Seaforth has a sister
Steve
08/02/2012, Auckland, New Zealand

The plans we picked up from the designer were for Seaforth's sistership, Samasaan. The two yachts are virtually identical, but as Samasaan is the older sister, Seaforth had to be just a little bit different. The plans show the gas locker up forward, whereas Seaforth's gas locker is down aft, borrowing some space from the capacious starboard lazarette. The door to the aft cabin is hinged on the opposite side to the door in the drawings. The most important difference though is that Seaforth's keel is 4 inches (100 mm) further aft than Samasaan's.

Apparently the original owner of Samasaan wanted to install a diving compressor in the lazarette down aft, so Laurie Davidson allowed for the weight of a compressor when he did the keel location calculations and mounted the keel 100 mm further forward to account for the extra weight down aft. In the end the compressor was never fitted so apparently Samasaan has always trimmed slightly bow down.

Samasaan is now owned by a lovely couple, Chris and Monica Cotter and she's currently in Malaysia waiting for the Cotters to settle some business in NZ and return to their cruising adventure.

Actually, after talking with Chris and Monica we've realised that Samasaan isn't built to drawings either ... she's also got the gas locker aft and the cabin door hinged the same way we have.

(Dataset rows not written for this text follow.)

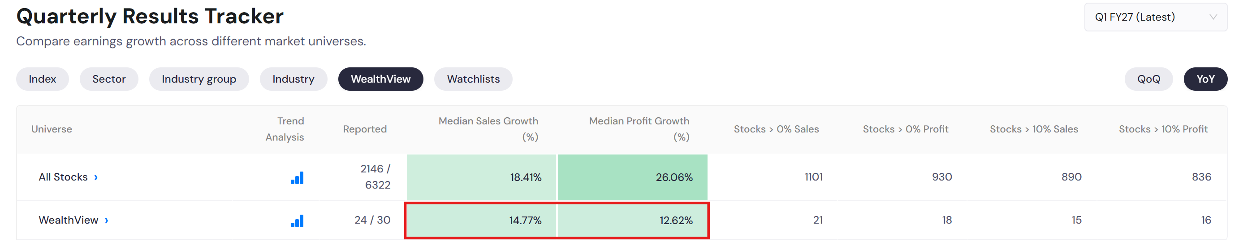This screenshot has width=1243, height=247.
Task: Switch to the Index tab
Action: pyautogui.click(x=42, y=79)
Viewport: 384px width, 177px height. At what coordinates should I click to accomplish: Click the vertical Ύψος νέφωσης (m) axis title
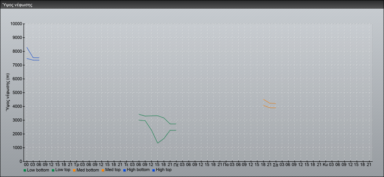7,92
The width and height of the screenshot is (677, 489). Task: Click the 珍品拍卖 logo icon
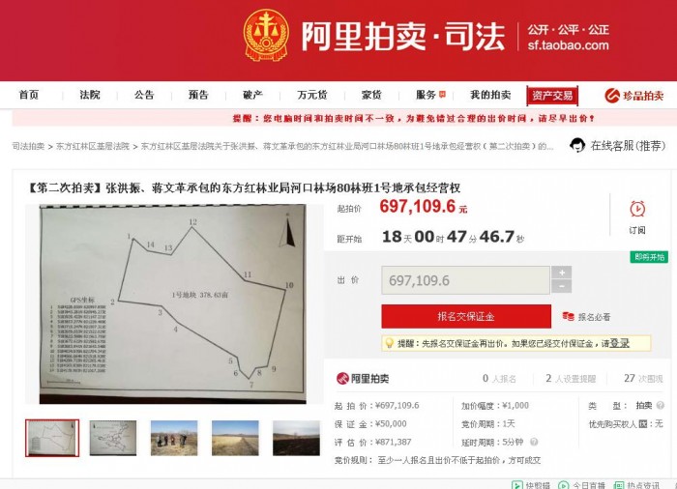click(612, 96)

Put it down to creative licence in the building process.

So, Seaforth isn't quite a "one off" custom vessel. Bloody close though. :)

A New Year
Steve
27/01/2012, Auckland, New Zealand

A new year and a new start. Well, not a new start really, just a continuation of the struggle toward the goal. That's the only way I know ... just keep going till you get there.

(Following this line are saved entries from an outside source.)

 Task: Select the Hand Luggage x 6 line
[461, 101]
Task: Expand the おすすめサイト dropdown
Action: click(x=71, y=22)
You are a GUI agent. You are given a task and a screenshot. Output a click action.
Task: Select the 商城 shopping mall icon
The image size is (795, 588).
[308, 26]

2012 should be the year that sees us move onto the boat and embark on our personal voyage of discovery. It should be the year we untie the docklines and slip over the horizon on a schedule determined by weather and by whim. Its a scary thought in some ways ... but exciting too. I'm looking forward to it and feeling somewhat frustrated that we haven't been able to sell the house yet to actually shake the shackles and get going.

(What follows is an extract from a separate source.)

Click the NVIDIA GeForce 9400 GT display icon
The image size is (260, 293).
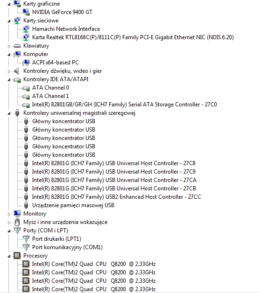[x=26, y=12]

Patience. Its a virtue I'm told. I've never been that virtuous really.

No Pressure
Steve
19/12/2011, Auckland, New Zealand

So, it seems as though people are actually reading this collection of rambling nonsense known collectively as a blog. Good luck!!

You're welcome to read and, if you wish to, comment. I hope you're not expecting enlightenment though. This is very definitely a case of the profoundly visually impaired providing guidance for the non-sighted when it comes to enlightenment.

Just hope we can string a few coherent sentences together and manage to post them up here on a consistent basis.

Enjoy.

Freeze a Jolly Good Fellow
Steve
13/12/2011, Auckland, New Zealand

So reality is that a sailboat is made up of a collection of different systems. There's the electrical system, the engine and gearbox, the plumbing system, the refrigeration system, etc. All of these systems interact but are generally discrete units that individually and collectively conspire to frustrate and bankrupt the boat owner. Potentially, one of the most frustrating systems is the refrigeration system.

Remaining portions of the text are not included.